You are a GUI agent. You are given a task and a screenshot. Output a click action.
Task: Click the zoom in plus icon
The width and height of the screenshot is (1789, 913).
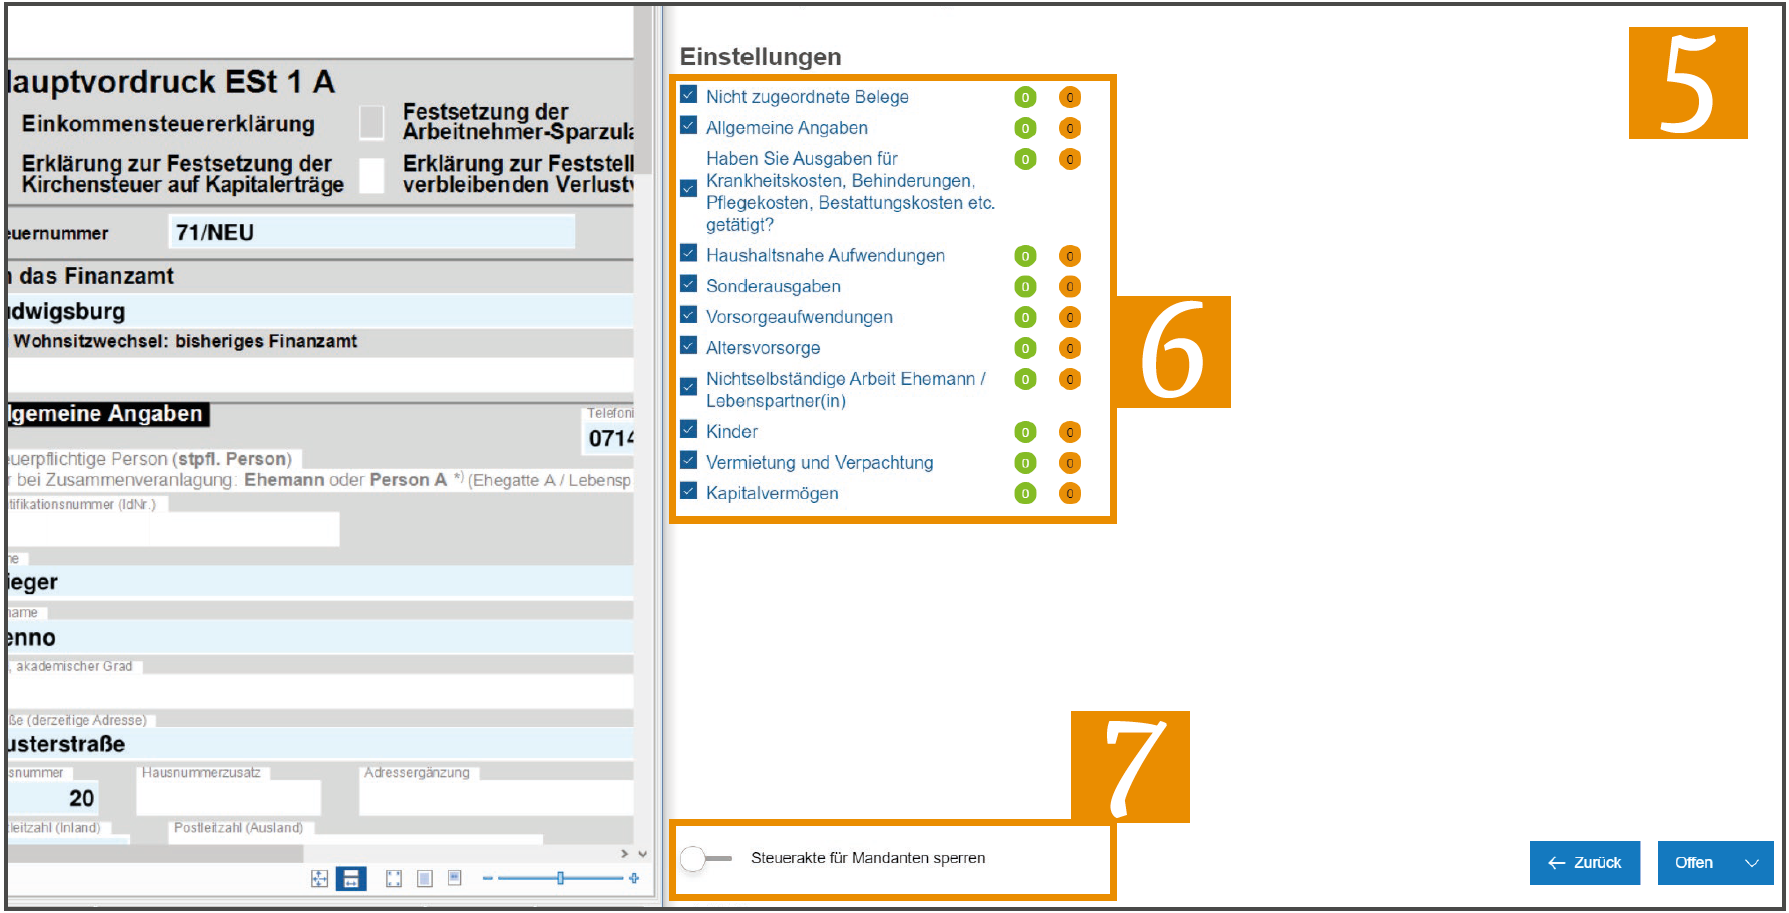[x=634, y=878]
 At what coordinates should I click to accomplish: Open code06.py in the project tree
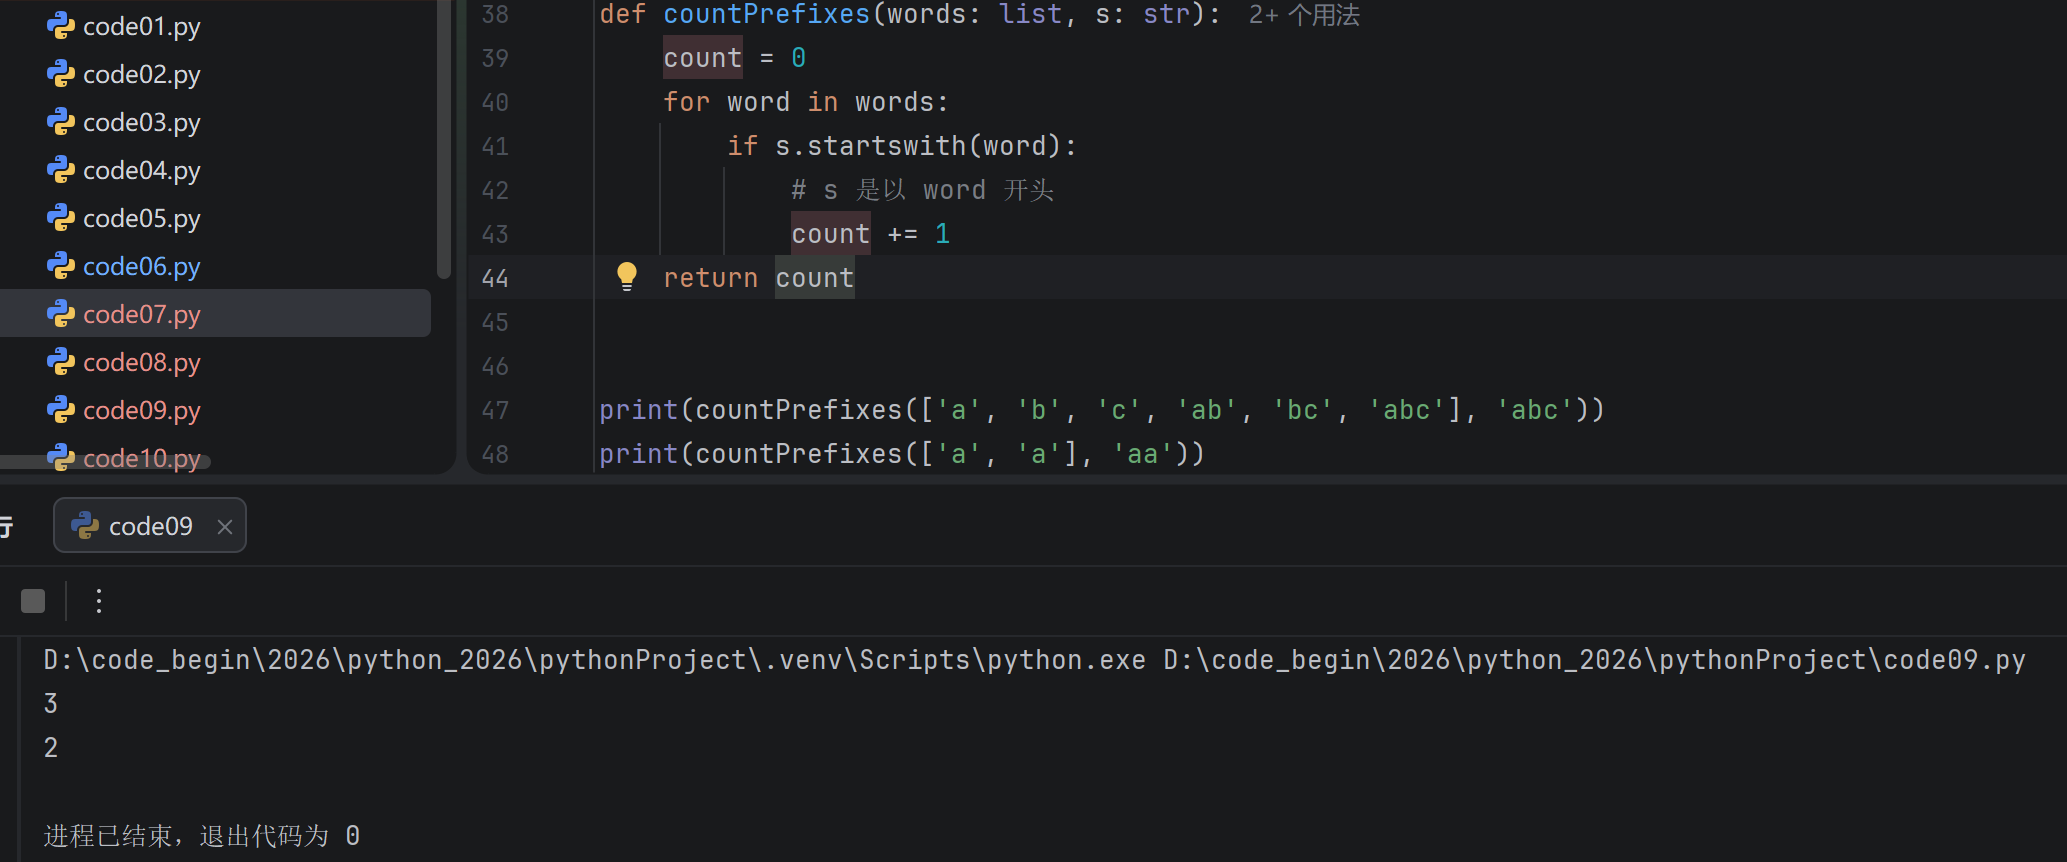coord(142,266)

• TO DO:
Retype the listing above exactly, please. Pictures do not belong in the copy.

• WRITTEN REPLY:
You are a GUI agent. You are given a task and a screenshot. Output a click action.
Task: Click the zoom in plus icon
The width and height of the screenshot is (1789, 913).
[x=634, y=878]
 At what coordinates should I click to accomplish: Open code06.py in the project tree
coord(142,266)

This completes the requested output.